In last decade, a kind of high performance cathode material Li2MSiO4 (M=Fe and Mn) has been investigated experimentally and theoretically. The Li2MSiO4 family is attractive due to its theoretical possibility to reversibly deintercalate two lithium ions per formula unit, which brings a high theoretical capacity up to 330mAh/g. But in practice, it has never been implemented. In this paper we use first principles calculation to study the causes:(1) The site-exchange (SE) of Li and M ions in charge-discharge cycles was experimentally observed and deinsertion voltage changes with it. Recent studies focus on whether SE blocks Li ions diffusion.
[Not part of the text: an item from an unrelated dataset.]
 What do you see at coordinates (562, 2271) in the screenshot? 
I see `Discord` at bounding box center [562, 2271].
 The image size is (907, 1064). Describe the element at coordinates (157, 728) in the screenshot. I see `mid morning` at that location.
We study its electrochemical properties and find the SE structure brings a large cell expand. This expansion influences the cycle stability severely.(2) The deinsertion voltage is one of the factors for theoretical capacity of cathode material. Li2FeSiO4 can’t deintercalate the second lithium ion because its deinsertion voltage is higher than anodic stability of the electrolyte. Former research found that N substitution lowers the deinsertion voltage and our research find the SE structure will aggravate this change.(3) Cycle stability is another factor for theoretical capacity. Secondary battery needs to charge and discharge as many times as possible therefore it is important to be cycle stable. The trouble in Li2MnSiO4 is the volume expansion in charge-discharge cycles. The large and repeated volume expansion requires an excellent ductility. Thus we calculated a factor B/G to represent the ductility. A B/G larger than 1.75 means ductility, lower than 1.75 means brittleness. Using this we successfully explain the capacity fading of Li2MnSiO4, and predict the same phenomenon will happen in Li2FeSiO4. N substitution improves the ductility but the material is still brittle therefore its capacity will fade.